(WORK TO BE COMPLETED)
What you return must match the records exactly.

(RECORDS TO USE)
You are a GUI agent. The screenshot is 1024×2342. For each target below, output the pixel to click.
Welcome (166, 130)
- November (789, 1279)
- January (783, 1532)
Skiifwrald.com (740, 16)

(EXERCISE ANSWER)
You are a GUI agent. The screenshot is 1024×2342. For each target below, output the pixel to click.
Welcome (166, 130)
- November (789, 1279)
- January (783, 1532)
Skiifwrald.com (740, 16)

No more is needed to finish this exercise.